"NATO 3" [link]
"Undercover cop testifies at NATO 3 trial about role in explosives"2014-02-03 by Steve Schmadeke from "Chicago Tribune" [http://articles.chicagotribune.com/2014-02-03/news/chi-undercover-cop-testifies-at-nato-3-trial-that-suspect-bought-gas-to-make-explosives-20140203_1_nato-3-trial-four-empty-beer-bottles-nadia-chikko]:
Defense attorneys don’t dispute that their clients Brian Church, from left, Brent Betterly and Jared Chase, dubbed the NATO 3, possessed incendiary devices. But they told jurors that their clients never should have faced terrorism charges, calling it a political move by authorities desperate to justify millions of dollars spent on security for the summit.
Defense attorneys don’t dispute that their clients Brian Church, from left, Brent Betterly and Jared Chase, dubbed the NATO 3, possessed incendiary devices. But they told jurors that their clients never should have faced terrorism charges, calling it a political move by authorities desperate to justify millions of dollars spent on security for the summit. (Chicago Police Department)
An undercover Chicago police officer insisted Monday that he was only an observer as three men built Molotov cocktails in 2012, but he also admitted he was the first to raise the idea on the day the men were arrested, offered his bandana to use as wicks for the explosives and then cut it up into strips for them.
Officer Mehmet Uygun spent a second day on the witness stand as the first terrorism case ever brought by Cook County prosecutors nears an end. Closing arguments are expected Wednesday at the trial of the so-called NATO 3.
Brian Church, 22, Jared Chase,29, and Brent Betterly, 25, are charged with plotting terrorist attacks in the days leading up to the NATO summit in Chicago in May 2012. The three were arrested soon after building four Molotov cocktails on the second-floor landing outside a Bridgeport apartment.
Defense attorneys also got their first crack Monday at Uygun, attempting to show that he was an active participant who encouraged and helped the men build the Molotov cocktails.
Under questioning from Betterly’s attorney, Paul Brayman, Uygun admitted he had offered the men his bandana to use as a wick and had cut it up for them with a Swiss army knife provided by Church. But he maintained he did not help build the explosives.
“I was watching, sir,” said Uygun, the second undercover cop to testify.
When he announced on undercover recordings that he had “two bucks” to “fill up a little gas can,” Uygen testified, he was only trying to ensure he was present when the gasoline for the Molotovs was purchased. Uygun told jurors he did not pay for the fuel.
Uygen also insisted he did not know what his undercover partner, Nadia Chikko, was referring to when she said in a recorded conversation, “Can we use this rag? It goes in here, right?” just before the explosives were built.
Under questioning from prosecutors, Uygun said he had an unrecorded conversation with Chase as they walked back to the three-flat after buying the gasoline.

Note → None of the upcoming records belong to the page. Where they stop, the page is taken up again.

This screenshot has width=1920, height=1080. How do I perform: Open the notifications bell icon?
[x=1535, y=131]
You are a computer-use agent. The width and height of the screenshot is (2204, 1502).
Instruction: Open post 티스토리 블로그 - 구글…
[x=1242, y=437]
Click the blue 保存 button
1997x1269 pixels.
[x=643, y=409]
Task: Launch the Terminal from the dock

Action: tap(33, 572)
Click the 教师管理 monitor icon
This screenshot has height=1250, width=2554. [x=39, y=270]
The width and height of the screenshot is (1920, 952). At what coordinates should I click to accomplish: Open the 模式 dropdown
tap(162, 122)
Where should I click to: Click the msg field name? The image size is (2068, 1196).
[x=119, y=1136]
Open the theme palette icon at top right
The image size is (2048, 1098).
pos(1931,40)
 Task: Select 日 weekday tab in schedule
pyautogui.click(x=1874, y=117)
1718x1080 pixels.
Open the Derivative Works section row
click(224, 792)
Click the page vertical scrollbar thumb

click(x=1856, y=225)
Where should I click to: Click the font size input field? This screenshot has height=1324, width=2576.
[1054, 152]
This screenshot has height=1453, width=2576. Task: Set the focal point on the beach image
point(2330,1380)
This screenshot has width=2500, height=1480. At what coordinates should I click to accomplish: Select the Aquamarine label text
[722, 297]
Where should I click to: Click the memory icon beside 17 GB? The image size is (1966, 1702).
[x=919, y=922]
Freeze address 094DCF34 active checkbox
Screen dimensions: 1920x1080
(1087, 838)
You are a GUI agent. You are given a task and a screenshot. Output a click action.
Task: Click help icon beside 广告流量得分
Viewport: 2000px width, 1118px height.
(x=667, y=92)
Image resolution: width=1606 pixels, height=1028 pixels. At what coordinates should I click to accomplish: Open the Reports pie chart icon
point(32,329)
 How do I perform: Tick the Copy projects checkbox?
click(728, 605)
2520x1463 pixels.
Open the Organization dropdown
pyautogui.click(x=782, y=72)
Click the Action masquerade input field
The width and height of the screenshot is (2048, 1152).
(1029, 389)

“You know what’s cool?” Uygen testified Chase told him. “Napalm bombs.”
Chase then told him that napalm would burn through police officers’ clothing and described a process for making napalm, Uygun testified.
The conversation was not recorded because Uygun said he was worried it would be too suspicious to carry his backpack – which contained a hidden recording device – with him on the short walk to and from the gas station.
Uygen testified that Betterly issued instructions at the Bridgeport home on how to assemble the Molotovs, telling Chase to fill four empty beer bottles about a quarter full and put rags inside.
“It smells like victory,” Chase said in the undercover recordings as Uygen said he unscrewed the top of a plastic red gas container and began filling the bottles with gasoline.
Some of the testimony bolstered arguments by defense lawyers that the NATO 3 were too dim to be feared domestic terrorists.
As dark fell and Chase was pouring the gasoline into the bottles, he can be heard in one recording saying he couldn’t see and asking for a lighter.
Uygun testified that Chase spilled gas in a small puddle on the porch, causing him to worry the accelerant could be ignited, in part since his partner and another defendant were also smoking at the other end of the landing. As a precaution, Uygen said he poured water on the gasoline.
Uygen told jurors he put the completed Molotovs in his backpack, called a supervisor to ask for guidance while pretending to take the explosives down to Church’s car and eventually placed them in a white metal garbage can in the apartment’s bathroom.
Police arrived soon after and made arrests.